Excerpt to read:
Monday 11 May 2009

Just my rotten luck.

I've just had a call from the hospital to tell me I have an ultrasound liver biopsy scheduled for Wednesday morning. No further details, but my research on the internet indicates that this can be a horrid procedure. Am worried, too, that they won't be able to see anything because I had an ultrasound back in January when all this started and nothing showed up on it - they only found the liver lesion on the CT scan.

Also, I've been working on a book proposal for WhereDunnit, and I very luckily managed to obtain three 'speed-dating' meeings with agents at a writing convention on Friday - and I will not be able to go. So there's my once-in-a-lifetime (what's left of it, anyway) opportunity drifting away down the swannee.....

Friday 8 May 2009

Good and not so good news

Firstly the good news: although my bone scan showed degenerative changes there was, according to the report, no evidence of bone metastases!

The not-so-good news is that I will indeed have to have another CT biopsy as apparently no results were obtained from the last one. I now await a letter from the hospital giving me the details. Perhaps my GP will prescribe something to calm me down before the procedure so I don't make so much fuss this time.

I just want the diagnosis, so that I can get started on treatment.

Monday 4 May 2009

1st May: CT Needle Biopsy

You have to drink disgusting iodine stuff before a CT scan - one bottle the night before, and one bottle, diluted, two hours before. At least this time I had some orange squash to make it more palatable!

Task instructions:
1. Rewrite the biopsy diary between "Friday 8 May" and "fuss this time.", inclusive, putting "family doctor" in place of "GP".
2. Extend the biopsy diary with the next part, starting right after its last sentence.
The entries play no part in this work.

Source information:
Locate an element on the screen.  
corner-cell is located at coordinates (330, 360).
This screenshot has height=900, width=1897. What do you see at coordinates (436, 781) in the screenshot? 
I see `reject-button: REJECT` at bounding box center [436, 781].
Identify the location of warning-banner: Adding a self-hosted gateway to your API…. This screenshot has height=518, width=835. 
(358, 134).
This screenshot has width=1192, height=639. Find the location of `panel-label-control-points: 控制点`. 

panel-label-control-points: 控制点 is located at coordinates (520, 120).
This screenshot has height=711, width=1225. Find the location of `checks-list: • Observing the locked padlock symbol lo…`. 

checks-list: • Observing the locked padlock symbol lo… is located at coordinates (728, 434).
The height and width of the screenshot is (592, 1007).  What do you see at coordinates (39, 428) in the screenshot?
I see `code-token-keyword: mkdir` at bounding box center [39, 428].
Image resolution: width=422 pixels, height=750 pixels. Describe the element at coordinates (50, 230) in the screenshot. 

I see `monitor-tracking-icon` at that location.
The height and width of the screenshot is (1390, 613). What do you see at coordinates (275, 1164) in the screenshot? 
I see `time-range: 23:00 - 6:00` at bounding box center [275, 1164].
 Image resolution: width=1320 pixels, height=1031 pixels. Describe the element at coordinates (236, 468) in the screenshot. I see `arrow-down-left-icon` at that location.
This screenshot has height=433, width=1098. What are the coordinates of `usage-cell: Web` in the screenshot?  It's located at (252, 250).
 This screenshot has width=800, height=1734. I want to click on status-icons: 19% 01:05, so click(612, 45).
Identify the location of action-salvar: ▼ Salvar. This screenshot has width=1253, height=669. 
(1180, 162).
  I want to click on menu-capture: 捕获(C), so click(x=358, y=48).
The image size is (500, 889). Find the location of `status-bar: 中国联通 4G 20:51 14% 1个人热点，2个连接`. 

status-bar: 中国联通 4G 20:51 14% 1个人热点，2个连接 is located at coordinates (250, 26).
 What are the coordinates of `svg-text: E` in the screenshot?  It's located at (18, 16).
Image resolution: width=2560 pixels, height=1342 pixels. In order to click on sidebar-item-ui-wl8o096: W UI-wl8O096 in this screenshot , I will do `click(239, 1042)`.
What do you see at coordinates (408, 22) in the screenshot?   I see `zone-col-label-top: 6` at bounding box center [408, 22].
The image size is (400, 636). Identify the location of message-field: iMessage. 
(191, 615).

Exercise results:
1.
Friday 8 May 2009

Good and not so good news

Firstly the good news: although my bone scan showed degenerative changes there was, according to the report, no evidence of bone metastases!

The not-so-good news is that I will indeed have to have another CT biopsy as apparently no results were obtained from the last one. I now await a letter from the hospital giving me the details. Perhaps my family doctor will prescribe something to calm me down before the procedure so I don't make so much fuss this time.

2.
But the CT scan/biopsy was a nightmare, mainly because they couldn't find a vein in my arm (only one arm can be used because lymph nodes in the other were all removed in 2001). After four stabbing and sticking attempts to insert the cannula in my arm and then hand I was nearly hysterical, and without Sheila, the marvellous CT nurse, I don't know what would have happened.

The rest of it was uncomfortable and briefly unpleasant but only a little painful. Because I'd been so pathetic I had to go to the recovery room for a cup of tea instead of going straight home like a normal person.

Ominously, I left with the warning that if they haven't managed to get a decent bit of the tumour to analyse, I'll have to come back for another go next week.

I certainly deserve my next trollbead.



30th April: Bone Scan

Bone scan today at Medway Hospital. The nurse who administered the radioactive injection was very good with my feebleness, finding a vein quickly and relatively painlessly. I am unutterably hopeless with injections, having a needle phobia, and my veins are rubbish after chemotherapy in 2001.
A 2.5 hour wait, and then I returned for the actual scan. I remember my first scan at St Thomas's Hospital in London in 1988: then, the wait was 4 hours and you weren't allowed to leave the hospital, had to drink pints of water and pee in a special toilet because of the radiation.

After the scan I asked the technician if I could see my images. He refused to let me, saying he wasn't allowed to. This annoyed me - they're images of me, after all - but I could see the screens in the corner anyway, and a hotspot on my shoulder, where I have been having pain for the last 4 months, was very clear.

Now this doesn't necessarily mean bone mets, I tell myself. It could be arthritis. It could be. Results in about a week.

Second trollbead for my treatment bracelet.

21st April: Diagnosis

On Tuesday 21st April I sailed blithely along to an appointment with the gastroenterology consultant at Medway hospital expecting to be told that the pains in my side and shoulder for the past four months originated in my gall-bladder.

Instead he had to tell me that it was metastatic cancer.

Now, I've had two cancer diagnoses in the past, both breast cancer (nicely balanced, one each side, 21 and 8 years ago.) Despite that, I was stunned with shock, not expecting this twist of events.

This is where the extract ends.